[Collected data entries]

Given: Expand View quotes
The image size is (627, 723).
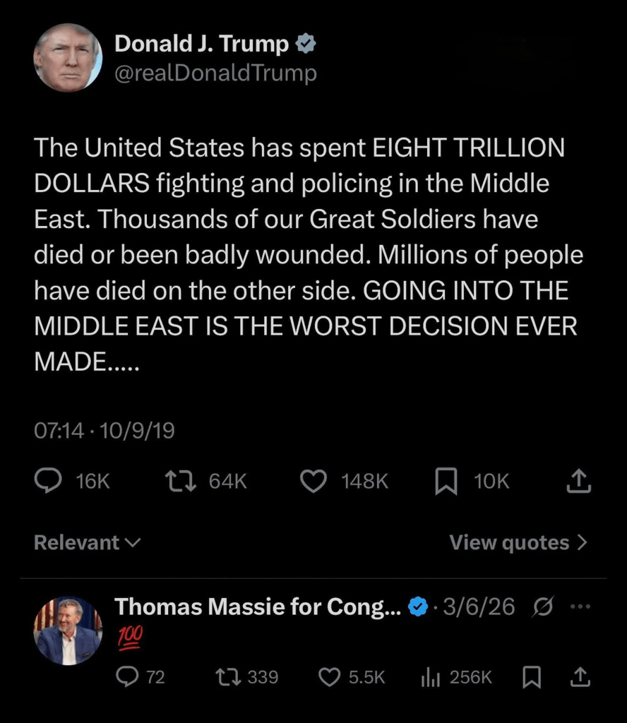Looking at the screenshot, I should point(518,542).
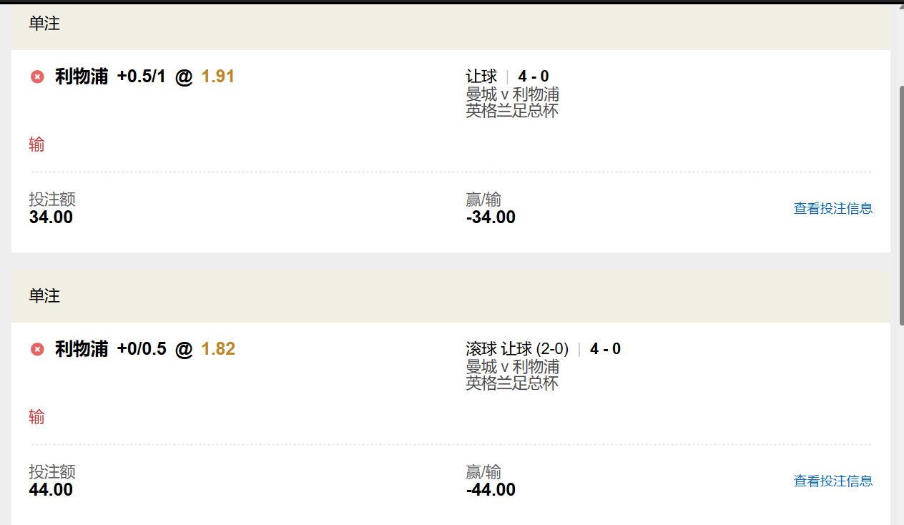Click the -34.00 win/loss amount
The image size is (904, 525).
491,217
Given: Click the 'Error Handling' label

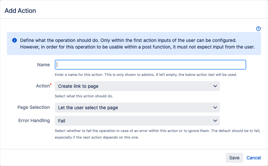Looking at the screenshot, I should click(x=34, y=120).
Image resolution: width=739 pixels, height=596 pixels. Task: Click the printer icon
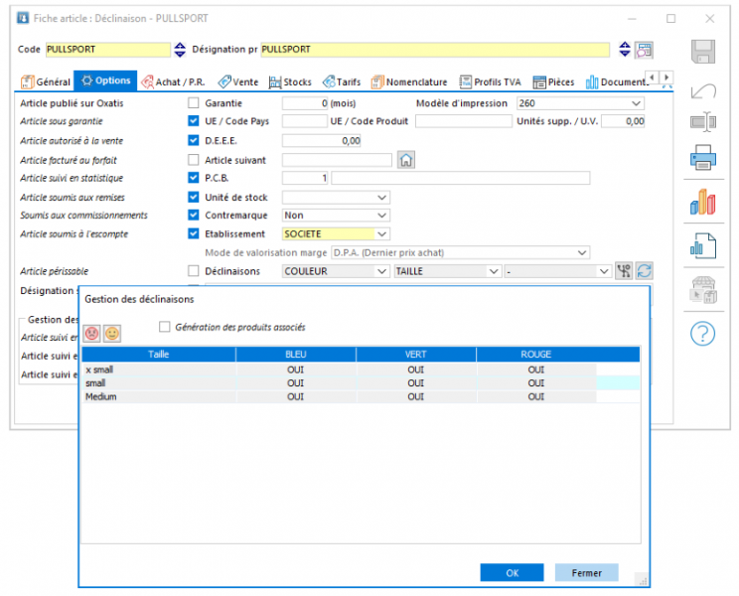[702, 157]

ABOUT THIS TASK:
Each record should appear again exactly as it stands, with no picture included.

SOLUTION TO THE PROBLEM:
Given: Expand View quotes
The image size is (627, 723).
Looking at the screenshot, I should point(518,542).
Click the -34.00 win/loss amount
The image size is (904, 525).
491,217
Given: Click the 'Error Handling' label

Looking at the screenshot, I should click(x=34, y=120).
Image resolution: width=739 pixels, height=596 pixels. Task: Click the printer icon
[702, 157]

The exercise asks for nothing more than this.